You know, I… I wouldn’t want to speak for another industry, because I think it probably would be unique, and I don’t know the exact needs of it, but I think it probably could work in a lot of different settings. I think for it to work, whether it’s a professional services firm or not, you really have to pay attention to the process, building the process that you intend to follow and sticking with it. So it cannot be a flavor of the month type of a program. It needs to be very, very constant. The second piece of it, it needs to be communicated exceptionally well within the firm and to clients or whatever industry you’re in. And the third thing, I think no matter what industry, you have to really do some self-analysis of your company and understand and appreciate, do you have the bench strength to pull it off? Because if you’re if you’re just too small, I don’t know that you can make it work, because who is actually going to be there to take care of the particular needs, whether it’s a manufacturing environment, or a service environment.
Yeah. Susan, I think we’ve heard that now both from Professor Berry and Joe about the ability of their organizations to plan way ahead and… and have that structure in place to make that happen.

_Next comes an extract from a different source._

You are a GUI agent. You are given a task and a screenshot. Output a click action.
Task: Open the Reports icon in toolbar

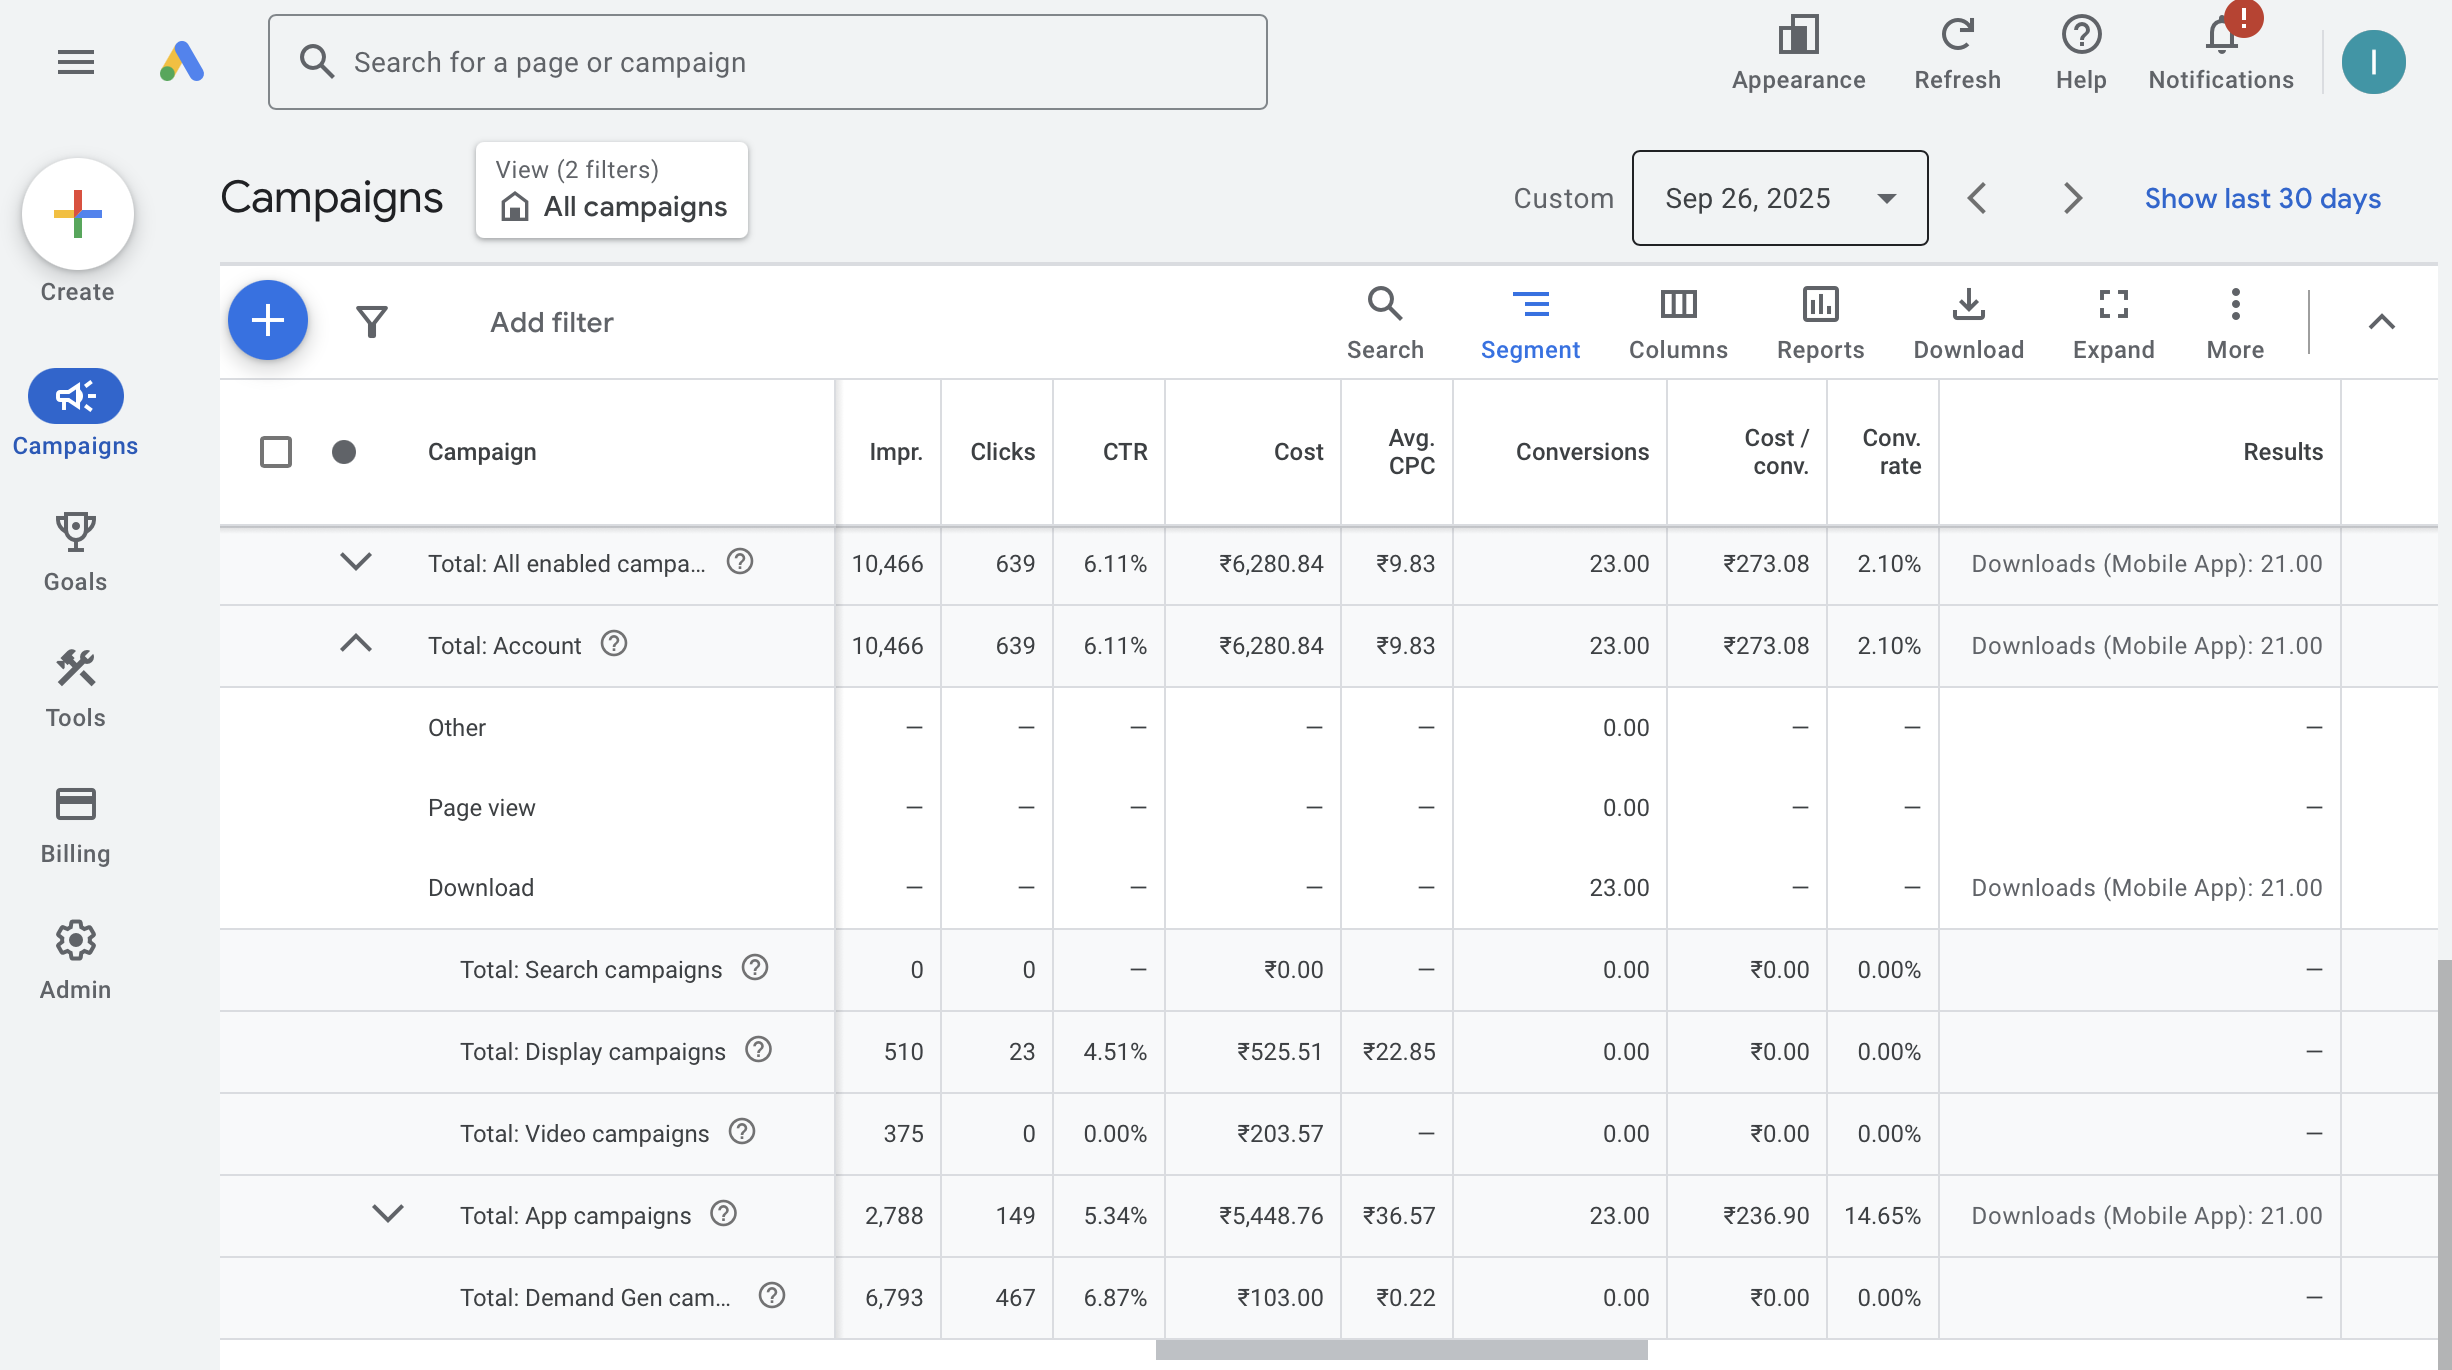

Yeah, I think scale… scale matters when you look at this particular type of an option. Obviously, a sole proprietor with a single consultant would have difficulty doing it, because there’s no one to step in the void.
Right. Well, Joe, anything else we haven’t asked you about sabbaticals that you’d like to share?
I think they’re very powerful. I… in any situation I think you should at least explore it, because I do think there are some really great benefits all across the board. It’s worth exploration, whether or not you come to the conclusion that you can pull it off or want to pull it off. It should be considered.
Well, I’m thinking about planning one now. How about you, Susan?
Well… well JoDee, from looking at your website, you know, you not only have all those wonderful employees now, but you have the two dogs to handle security, so…
You’re getting… you’re getting to that critical mass where you could do it, but you know, I’ll tell you what, JoDee, in your situation or any situation like that. There comes a time… I know you’ve told me before that you intend to work forever, and… and I believe that, but you may not always feel that way. So the other piece of it is it allows the individual to say, How does this look and feel and how do I feel in that space? And you know, at some point if you want to exit a business, you have to sell it to someone, so it could be an opportunity to say, Is there somebody else who really wants to step into the president, CEO job for a month and see how it really feels?
Right. Like it.
They may like it or they may not.
Yeah. Well, thank you for joining us, Joe. Great information.
Very fun. I really appreciate it, Joe. learned a lot.